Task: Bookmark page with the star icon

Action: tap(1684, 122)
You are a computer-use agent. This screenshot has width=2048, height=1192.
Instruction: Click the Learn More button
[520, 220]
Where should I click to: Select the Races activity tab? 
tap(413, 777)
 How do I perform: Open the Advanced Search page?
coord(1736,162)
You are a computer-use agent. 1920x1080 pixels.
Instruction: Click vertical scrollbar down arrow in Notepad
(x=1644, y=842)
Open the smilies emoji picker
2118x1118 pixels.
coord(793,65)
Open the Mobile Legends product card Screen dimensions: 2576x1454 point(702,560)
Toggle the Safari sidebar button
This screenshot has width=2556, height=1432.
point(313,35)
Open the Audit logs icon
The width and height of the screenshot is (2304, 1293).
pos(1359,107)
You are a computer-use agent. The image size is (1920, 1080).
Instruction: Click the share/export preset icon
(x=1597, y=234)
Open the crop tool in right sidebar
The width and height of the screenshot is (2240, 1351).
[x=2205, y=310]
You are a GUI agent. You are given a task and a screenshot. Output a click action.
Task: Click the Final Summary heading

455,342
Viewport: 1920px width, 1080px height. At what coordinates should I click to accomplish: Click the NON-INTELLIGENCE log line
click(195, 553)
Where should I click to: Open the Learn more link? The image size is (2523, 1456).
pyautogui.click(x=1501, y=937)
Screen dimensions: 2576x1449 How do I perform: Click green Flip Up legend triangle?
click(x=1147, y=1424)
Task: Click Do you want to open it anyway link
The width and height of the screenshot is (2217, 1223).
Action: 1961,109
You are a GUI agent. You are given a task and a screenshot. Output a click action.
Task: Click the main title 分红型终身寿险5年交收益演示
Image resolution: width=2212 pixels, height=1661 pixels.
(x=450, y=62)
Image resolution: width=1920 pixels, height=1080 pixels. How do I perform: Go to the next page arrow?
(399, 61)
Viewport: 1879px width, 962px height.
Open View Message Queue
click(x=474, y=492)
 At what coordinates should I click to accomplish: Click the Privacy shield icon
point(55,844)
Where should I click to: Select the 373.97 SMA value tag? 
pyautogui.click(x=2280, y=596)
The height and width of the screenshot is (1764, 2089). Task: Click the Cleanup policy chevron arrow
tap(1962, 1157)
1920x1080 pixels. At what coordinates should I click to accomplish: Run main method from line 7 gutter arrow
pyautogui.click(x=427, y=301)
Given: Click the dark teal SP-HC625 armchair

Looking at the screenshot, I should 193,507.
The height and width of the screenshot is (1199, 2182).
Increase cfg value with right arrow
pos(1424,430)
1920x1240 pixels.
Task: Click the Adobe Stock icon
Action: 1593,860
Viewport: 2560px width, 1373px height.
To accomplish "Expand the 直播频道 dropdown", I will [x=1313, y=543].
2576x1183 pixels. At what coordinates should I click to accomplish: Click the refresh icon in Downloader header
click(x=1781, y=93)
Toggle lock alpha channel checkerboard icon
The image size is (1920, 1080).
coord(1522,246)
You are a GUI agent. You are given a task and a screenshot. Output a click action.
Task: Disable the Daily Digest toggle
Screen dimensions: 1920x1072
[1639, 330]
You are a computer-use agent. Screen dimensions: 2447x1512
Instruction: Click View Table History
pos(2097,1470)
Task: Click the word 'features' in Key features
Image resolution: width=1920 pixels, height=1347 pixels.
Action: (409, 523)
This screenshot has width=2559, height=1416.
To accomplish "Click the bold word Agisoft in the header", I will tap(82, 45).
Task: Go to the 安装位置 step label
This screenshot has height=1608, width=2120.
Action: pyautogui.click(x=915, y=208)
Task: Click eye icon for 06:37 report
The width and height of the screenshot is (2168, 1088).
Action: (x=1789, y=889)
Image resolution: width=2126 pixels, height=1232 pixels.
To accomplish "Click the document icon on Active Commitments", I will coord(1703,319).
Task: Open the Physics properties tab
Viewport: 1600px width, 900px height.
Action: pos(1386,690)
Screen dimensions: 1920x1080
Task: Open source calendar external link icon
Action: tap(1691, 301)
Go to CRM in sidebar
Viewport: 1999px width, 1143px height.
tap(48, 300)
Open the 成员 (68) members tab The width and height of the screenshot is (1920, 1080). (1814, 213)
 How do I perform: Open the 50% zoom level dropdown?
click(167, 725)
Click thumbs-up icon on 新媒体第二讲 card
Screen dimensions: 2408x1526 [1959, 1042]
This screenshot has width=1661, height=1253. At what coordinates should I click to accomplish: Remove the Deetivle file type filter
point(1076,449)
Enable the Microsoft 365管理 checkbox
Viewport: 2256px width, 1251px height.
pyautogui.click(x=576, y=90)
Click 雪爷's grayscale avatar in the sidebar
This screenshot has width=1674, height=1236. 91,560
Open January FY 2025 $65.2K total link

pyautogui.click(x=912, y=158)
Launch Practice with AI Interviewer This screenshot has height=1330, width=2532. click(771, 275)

Exercise instructions — Print all the data exactly as shown above.

Solved exercise —
Task: Bookmark page with the star icon

Action: tap(1684, 122)
You are a computer-use agent. This screenshot has width=2048, height=1192.
Instruction: Click the Learn More button
[520, 220]
Where should I click to: Select the Races activity tab? 
tap(413, 777)
 How do I perform: Open the Advanced Search page?
coord(1736,162)
You are a computer-use agent. 1920x1080 pixels.
Instruction: Click vertical scrollbar down arrow in Notepad
(x=1644, y=842)
Open the smilies emoji picker
2118x1118 pixels.
coord(793,65)
Open the Mobile Legends product card Screen dimensions: 2576x1454 point(702,560)
Toggle the Safari sidebar button
This screenshot has width=2556, height=1432.
point(313,35)
Open the Audit logs icon
The width and height of the screenshot is (2304, 1293).
pos(1359,107)
You are a computer-use agent. The image size is (1920, 1080).
Instruction: Click the share/export preset icon
(x=1597, y=234)
Open the crop tool in right sidebar
The width and height of the screenshot is (2240, 1351).
[x=2205, y=310]
You are a GUI agent. You are given a task and a screenshot. Output a click action.
Task: Click the Final Summary heading

455,342
Viewport: 1920px width, 1080px height. At what coordinates should I click to accomplish: Click the NON-INTELLIGENCE log line
click(195, 553)
Where should I click to: Open the Learn more link? The image size is (2523, 1456).
pyautogui.click(x=1501, y=937)
Screen dimensions: 2576x1449 How do I perform: Click green Flip Up legend triangle?
click(x=1147, y=1424)
Task: Click Do you want to open it anyway link
The width and height of the screenshot is (2217, 1223).
Action: 1961,109
You are a GUI agent. You are given a task and a screenshot. Output a click action.
Task: Click the main title 分红型终身寿险5年交收益演示
Image resolution: width=2212 pixels, height=1661 pixels.
(x=450, y=62)
Image resolution: width=1920 pixels, height=1080 pixels. How do I perform: Go to the next page arrow?
(399, 61)
Viewport: 1879px width, 962px height.
Open View Message Queue
click(x=474, y=492)
 At what coordinates should I click to accomplish: Click the Privacy shield icon
point(55,844)
Where should I click to: Select the 373.97 SMA value tag? 
pyautogui.click(x=2280, y=596)
The height and width of the screenshot is (1764, 2089). Task: Click the Cleanup policy chevron arrow
tap(1962, 1157)
1920x1080 pixels. At what coordinates should I click to accomplish: Run main method from line 7 gutter arrow
pyautogui.click(x=427, y=301)
Given: Click the dark teal SP-HC625 armchair

Looking at the screenshot, I should 193,507.
The height and width of the screenshot is (1199, 2182).
Increase cfg value with right arrow
pos(1424,430)
1920x1240 pixels.
Task: Click the Adobe Stock icon
Action: 1593,860
Viewport: 2560px width, 1373px height.
To accomplish "Expand the 直播频道 dropdown", I will [x=1313, y=543].
2576x1183 pixels. At what coordinates should I click to accomplish: Click the refresh icon in Downloader header
click(x=1781, y=93)
Toggle lock alpha channel checkerboard icon
The image size is (1920, 1080).
coord(1522,246)
You are a GUI agent. You are given a task and a screenshot. Output a click action.
Task: Disable the Daily Digest toggle
Screen dimensions: 1920x1072
[1639, 330]
You are a computer-use agent. Screen dimensions: 2447x1512
Instruction: Click View Table History
pos(2097,1470)
Task: Click the word 'features' in Key features
Image resolution: width=1920 pixels, height=1347 pixels.
Action: (409, 523)
This screenshot has width=2559, height=1416.
To accomplish "Click the bold word Agisoft in the header", I will tap(82, 45).
Task: Go to the 安装位置 step label
This screenshot has height=1608, width=2120.
Action: pyautogui.click(x=915, y=208)
Task: Click eye icon for 06:37 report
The width and height of the screenshot is (2168, 1088).
Action: (x=1789, y=889)
Image resolution: width=2126 pixels, height=1232 pixels.
To accomplish "Click the document icon on Active Commitments", I will coord(1703,319).
Task: Open the Physics properties tab
Viewport: 1600px width, 900px height.
Action: pos(1386,690)
Screen dimensions: 1920x1080
Task: Open source calendar external link icon
Action: tap(1691, 301)
Go to CRM in sidebar
Viewport: 1999px width, 1143px height.
tap(48, 300)
Open the 成员 (68) members tab The width and height of the screenshot is (1920, 1080). (1814, 213)
 How do I perform: Open the 50% zoom level dropdown?
click(167, 725)
Click thumbs-up icon on 新媒体第二讲 card
Screen dimensions: 2408x1526 [1959, 1042]
This screenshot has width=1661, height=1253. At what coordinates should I click to accomplish: Remove the Deetivle file type filter
point(1076,449)
Enable the Microsoft 365管理 checkbox
Viewport: 2256px width, 1251px height.
pyautogui.click(x=576, y=90)
Click 雪爷's grayscale avatar in the sidebar
This screenshot has width=1674, height=1236. 91,560
Open January FY 2025 $65.2K total link

pyautogui.click(x=912, y=158)
Launch Practice with AI Interviewer This screenshot has height=1330, width=2532. click(771, 275)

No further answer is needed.